Rijnhardt Kotze 11:29
I think it was Aretha that said that I could really see myself using this. This is applicable to quite a few industries: if you work for yourself, or you are a provisional income earner and a provisional taxpayer, it could be quite nice to do that, and you can even aggregate that across multiple people. If you have sort of a tax practitioner and they give it to their clients to manage on their own, it would be quite cool. But I do think it's phenomenal.
Mike 12:06
Yeah, I think what would be really cool is. I don't know if I heard this mentioned, or if I dreamt it, but I feel like I heard something about Investec having third party integrations at some point, in terms of being able to have something where they can kind of login through your app and give you some sort of permissions to act on someone's behalf so that you could develop something that would operate on someone's account that way. I think with that you can actually develop something. Yeah, that could actually be used, but I don't know.

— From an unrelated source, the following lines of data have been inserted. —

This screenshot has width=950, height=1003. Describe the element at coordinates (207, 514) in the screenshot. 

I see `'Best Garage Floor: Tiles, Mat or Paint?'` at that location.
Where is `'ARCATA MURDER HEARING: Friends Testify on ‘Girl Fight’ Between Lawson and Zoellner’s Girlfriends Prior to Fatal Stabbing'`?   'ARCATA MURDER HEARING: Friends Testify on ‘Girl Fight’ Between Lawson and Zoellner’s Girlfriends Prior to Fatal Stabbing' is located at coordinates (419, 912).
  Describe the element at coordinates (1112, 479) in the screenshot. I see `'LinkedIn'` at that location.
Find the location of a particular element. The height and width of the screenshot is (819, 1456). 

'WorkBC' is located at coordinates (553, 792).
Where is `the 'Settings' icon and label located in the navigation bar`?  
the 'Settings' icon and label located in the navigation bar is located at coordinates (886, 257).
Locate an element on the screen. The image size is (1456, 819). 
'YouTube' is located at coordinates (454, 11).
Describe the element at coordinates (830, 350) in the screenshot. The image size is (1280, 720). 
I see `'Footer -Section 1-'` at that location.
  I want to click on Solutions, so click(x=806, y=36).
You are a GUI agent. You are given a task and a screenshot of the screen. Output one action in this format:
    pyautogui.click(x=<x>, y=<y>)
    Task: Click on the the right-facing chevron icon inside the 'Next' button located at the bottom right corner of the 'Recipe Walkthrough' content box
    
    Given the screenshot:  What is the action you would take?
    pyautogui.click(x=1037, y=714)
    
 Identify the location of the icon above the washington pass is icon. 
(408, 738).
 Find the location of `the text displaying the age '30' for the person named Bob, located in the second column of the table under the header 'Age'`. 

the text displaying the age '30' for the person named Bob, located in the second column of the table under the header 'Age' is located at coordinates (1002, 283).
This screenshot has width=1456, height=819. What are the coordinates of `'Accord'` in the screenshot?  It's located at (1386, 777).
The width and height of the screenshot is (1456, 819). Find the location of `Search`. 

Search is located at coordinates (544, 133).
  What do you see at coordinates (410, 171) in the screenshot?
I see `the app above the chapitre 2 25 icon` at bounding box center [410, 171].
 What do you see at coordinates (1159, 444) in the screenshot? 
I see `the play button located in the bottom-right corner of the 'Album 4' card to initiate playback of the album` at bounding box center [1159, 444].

As I say I was just trying to have fun. I only started doing the programmable banking stuff I think the day of the last meetup.
Anyway, that's me.
Hennie Spies 13:00
Mike, I think that from a documentation perspective, I think well documented. Definitely a real-world application. One thing that I've thought of in terms of evolutionising is to have a simulator almost do a pre-run through the transactions to almost pre-classify what type of, based on previous transactions etc.
Maybe as the thinking taking this forward? But I think it's well done. And I really like your approach in terms of first starting off in AWS remotely, and then doing the DynamoDB locally. From a community perspective, I think that's awesome.
Mike 13:45
Yeah. I work for AWS, I'm kind of biased but I really like the products and stuff. But it can be a little bit annoying sometimes to develop locally, if you don't have a company account that you can just deploy to and not worry about your infrastructure costs as much.
At least not as much. I then realised being able to host locally was quite a benefit. And I developed it in such a way that it would be very easy to now translate this into something that would just use CDK to deploy a bunch of lambdas and a DynamoDB.
Nick 14:27
Cool, thanks, Mike. That was really cool. I really appreciate the effort and everything that you've done. Thanks, man.